Repères biographiques
Catherine Malabou est professeur au Centre for Modern European Philosophy de l’Université de Kingston (Royaume Uni). A la suite de travaux portant sur la notion de plasticité chez Hegel et Heidegger, elle a exploré cette notion en esthétique (pourquoi les arts sont-ils dit plastiques?) et en neurologie (pourquoi parle-t-on de plasticité du cerveau?).
Elle travaille actuellement sur les enjeux biopolitiques et thérapeutiques liés au corps. Parmi ses publications récentes: Les Nouveaux Blessés. De Freud à la neurologie, penser les traumatismes contemporains, Bayard 2007; Ontologie de l’accident, Léo Scheer, 2009; La Chambre du milieu.
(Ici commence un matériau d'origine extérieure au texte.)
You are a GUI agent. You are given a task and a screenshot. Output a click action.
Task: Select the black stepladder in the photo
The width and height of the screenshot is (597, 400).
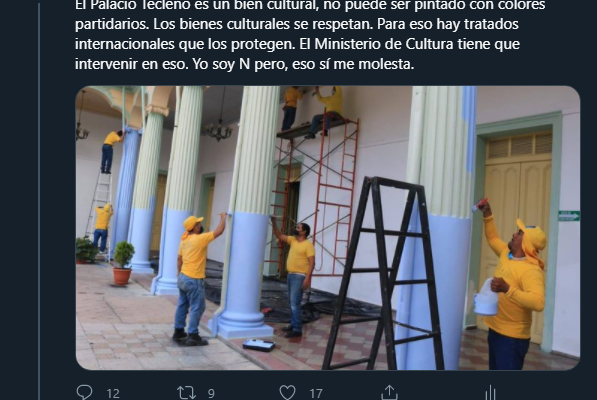383,273
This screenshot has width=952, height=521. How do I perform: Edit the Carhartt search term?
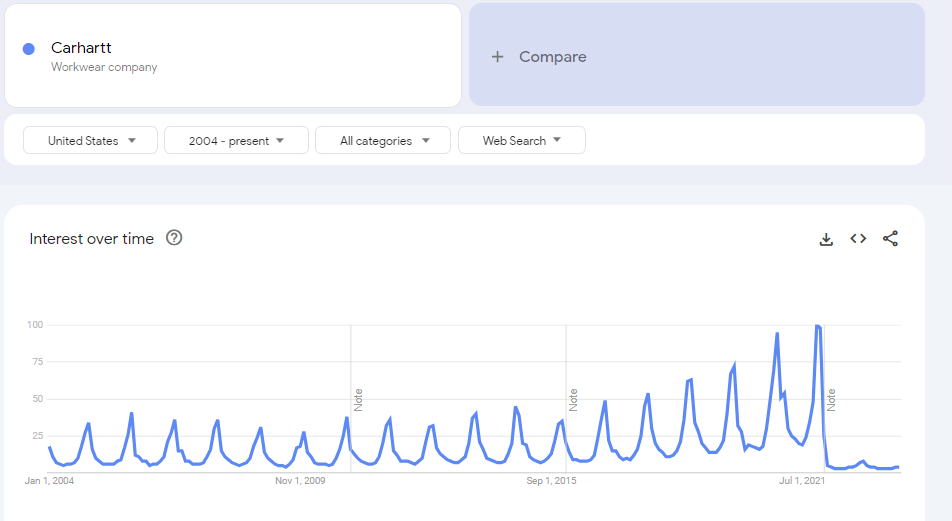[81, 47]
De Hegel aux neurosciences, Hermann, 2009; Changer de différence, Galilée, 2009; La Grande Exclusion, avec Xavier Emmanuelli, Bayard, 2009; Sois mon corps, avec Judith Butler, Bayard, 2010.
Conférence dans le cadre des rencontres philosophiques organisées par Emmanuel Alloa
Que peut un corps?
«Le corps, cette «chose insensée» comme l’appelait Platon, nous accompagne en permanence et nous n’en savons pourtant si peu, insensibles par définition à cette chose que nous sommes plutôt que nous ne l’avons. Présence discrète qui accompagne et rend possible tous nos mouvements, nous ne pouvons en faire le tour ni le ranger une fois que nous nous en sommes servis. Pour tout être incarné, le corps empêche pour ainsi dire perpétuellement sa propre saisie, puisqu’il ne se laisse jamais envisager de face. Sont-ce alors encore vraiment des corps, ces surfaces lisses et surexposées que nous avons désormais inlassablement sous les yeux et dont le grain nous renseigne pourtant si peu sur ce qu’est la chair?
Face à l’exposition et à l’exploitation des corps –autrement dit: face à leur épuisement– il s’agit de repenser pourquoi ce corps dont on n’aura jamais fait totalement le tour est aussi ce qui, en un certain sens, demeure constitutivement inépuisable. «On ne sait pas ce que peut un corps» affirmait Spinoza, déplaçant ainsi la question philosophique traditionnelle de l’essence vers celle de ses puissances et de ses effets.
Plus que jamais, le corps semble être aujourd’hui l’objet de tous les phantasmes d’objectivation, phantasmes qui à leur tour ne sont contraires qu’en apparence à l’idée d’un corps comme matière plastique, modelable à souhait. Face aux enjeux biopolitiques d’un corps qui serait tout entier à disposition, il s’agira de suivre le fil de cette proposition: un corps est une puissance parce qu’il peut se soustraire au passage à l’acte.»